» **Trecho**
Não interessa ao leitor porque em um sabado de azul leveza fui lá parar. Parar na UTI DE UM HOSPITAL NO HUMAITA. Eram sete leitos todos ocupados. TINHAM QUE ESTAR OCUPADOS! O dono da clinica com esta cota
ganha de R$80.000.00 a 100.000,00 por mês. Sem fazer nada, salvo remeter para a UTI pacientes terminais de càncer.(Ele é oncologista). Os coitados dos plantonistas seguem o ritual em que alucinam salvar pessoas. "Hoje dei alta de dois pacientes" fala feliz um deles. Sim, deu alta para que a morte abrace -o no máximo em 2 meses. Permita-me o leitor falar sobre rituais. No meu pensar o ritual é um procedimento que em qualquer contexto quer religioso quer médico soberanamente impõe uma condição para se presentificar. Pode tudo, menos refletir sobre ele. Sim é mister cumpri-lo para NÃO PENSAR. SE O CARO LEITOR FOR PENSAR SOBRE A INSENSATEZ DO RITUAL NA UTI, morrerá de rir ou de chorar o que é mais provável. Uma parafernália de máquinas que controlam a dose certa da dopamina ou da glicose. Descontrolam também
os nervos do marimbondo que se tiver o azar de estar fora do coma assiste aquela peça de teatro nonseence. Respondo a um simpático mulato que deve sair em breve desta ultima estação da vida. "Mermão tu vai sair se deixar de ser flamengo" digo jocosamente. Sim neste ambiente onde não se ri, torna-se urgente brincar, e dar uma boa risada. Responde o bom crioulo: "Seu doutó passo até a torcer pelo Vasco na torcida barra pesada, onde vez ou outra se morre também, mas ficar aqui é dose! Eles vão morrer né?" Tangencio e vou apanhando suas roupas. Deu sorte, era apenas um inicio de coma diabético. Vai viver. Mesmo porque ocupa um leito que será preenchido por um paciente particular. Este rende mais. Neste mercado da morte vale tudo. É urgente que saia. Que o crioulo saia com seu sorriso. Que entre o canceroso que ficara nesta estação uns 15 dias para depois partir. Tempo suficiente para o dono ficar ainda mais rico.
Acho que já escrevi aqui que uma pesquisa em Edimburgo comprovou que pacientes que escapam desta estação sobrevivem entre os seus muito mais tempo. Aqui o paciente esta só. E sozinho morrerá. Aliás, como todos nós um dia. Só que levará consigo aquele silencio mortal junto com o barulho infernal daquelas máquinas. Voltando para casa com meu filho, só reparei que a primavera estava chegando, trazendo vida, alegria, flores no campo, quando ele jurou que não permitiria que eu fosse um dia parar nesta estação que lembra aquelas outras nazistas. Aí então o céu voltou a ter aquele azul leveza.

» **Dados armazenados**
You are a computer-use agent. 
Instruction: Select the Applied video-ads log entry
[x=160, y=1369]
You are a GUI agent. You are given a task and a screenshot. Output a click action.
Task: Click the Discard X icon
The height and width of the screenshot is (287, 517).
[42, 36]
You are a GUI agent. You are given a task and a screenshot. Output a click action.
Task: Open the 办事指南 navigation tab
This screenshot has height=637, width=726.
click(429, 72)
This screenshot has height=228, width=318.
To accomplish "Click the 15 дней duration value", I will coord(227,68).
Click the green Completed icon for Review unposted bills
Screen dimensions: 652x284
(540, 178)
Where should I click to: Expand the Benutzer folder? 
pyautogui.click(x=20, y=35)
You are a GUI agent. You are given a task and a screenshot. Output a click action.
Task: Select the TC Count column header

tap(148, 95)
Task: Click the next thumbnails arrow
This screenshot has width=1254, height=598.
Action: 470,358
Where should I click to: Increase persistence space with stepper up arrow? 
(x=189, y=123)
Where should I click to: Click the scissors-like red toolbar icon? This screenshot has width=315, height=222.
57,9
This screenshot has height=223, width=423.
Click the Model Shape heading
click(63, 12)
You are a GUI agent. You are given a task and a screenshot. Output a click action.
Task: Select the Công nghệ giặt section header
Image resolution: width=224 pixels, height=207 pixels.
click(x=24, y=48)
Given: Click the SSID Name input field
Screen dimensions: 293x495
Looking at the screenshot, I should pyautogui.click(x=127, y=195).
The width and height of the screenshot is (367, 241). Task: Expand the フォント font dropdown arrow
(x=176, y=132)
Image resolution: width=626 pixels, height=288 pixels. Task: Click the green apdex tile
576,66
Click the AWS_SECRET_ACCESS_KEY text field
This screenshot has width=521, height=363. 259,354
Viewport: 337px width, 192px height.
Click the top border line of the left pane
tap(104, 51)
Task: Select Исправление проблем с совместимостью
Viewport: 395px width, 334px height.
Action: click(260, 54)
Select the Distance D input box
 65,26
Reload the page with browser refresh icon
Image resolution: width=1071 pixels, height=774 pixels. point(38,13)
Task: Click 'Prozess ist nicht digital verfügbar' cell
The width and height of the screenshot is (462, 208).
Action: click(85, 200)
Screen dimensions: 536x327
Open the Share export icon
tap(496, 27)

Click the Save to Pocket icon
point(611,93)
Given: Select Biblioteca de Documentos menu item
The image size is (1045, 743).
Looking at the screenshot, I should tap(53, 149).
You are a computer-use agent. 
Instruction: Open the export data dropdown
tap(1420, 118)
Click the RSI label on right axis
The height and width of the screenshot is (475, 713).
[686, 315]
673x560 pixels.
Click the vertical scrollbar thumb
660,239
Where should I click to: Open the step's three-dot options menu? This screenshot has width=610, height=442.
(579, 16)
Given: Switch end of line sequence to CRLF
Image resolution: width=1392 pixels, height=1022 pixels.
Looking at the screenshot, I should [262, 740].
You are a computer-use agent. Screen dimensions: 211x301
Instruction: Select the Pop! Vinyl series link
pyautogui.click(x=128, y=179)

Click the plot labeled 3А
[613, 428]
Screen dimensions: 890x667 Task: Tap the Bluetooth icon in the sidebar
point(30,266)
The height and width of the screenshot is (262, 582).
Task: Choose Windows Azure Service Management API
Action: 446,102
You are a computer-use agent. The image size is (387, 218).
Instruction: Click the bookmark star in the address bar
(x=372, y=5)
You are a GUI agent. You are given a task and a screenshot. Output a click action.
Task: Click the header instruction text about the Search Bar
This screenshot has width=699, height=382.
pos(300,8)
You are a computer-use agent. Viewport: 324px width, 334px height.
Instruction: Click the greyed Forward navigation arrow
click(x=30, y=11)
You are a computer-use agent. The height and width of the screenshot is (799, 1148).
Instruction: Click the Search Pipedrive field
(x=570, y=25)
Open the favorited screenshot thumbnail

» **A tarefa**
Transcreva do trecho sobre a UTI a parte entre "Acho que já" e "aquele azul leveza.", inclusive.

» **Resposta**
Acho que já escrevi aqui que uma pesquisa em Edimburgo comprovou que pacientes que escapam desta estação sobrevivem entre os seus muito mais tempo. Aqui o paciente esta só. E sozinho morrerá. Aliás, como todos nós um dia. Só que levará consigo aquele silencio mortal junto com o barulho infernal daquelas máquinas. Voltando para casa com meu filho, só reparei que a primavera estava chegando, trazendo vida, alegria, flores no campo, quando ele jurou que não permitiria que eu fosse um dia parar nesta estação que lembra aquelas outras nazistas. Aí então o céu voltou a ter aquele azul leveza.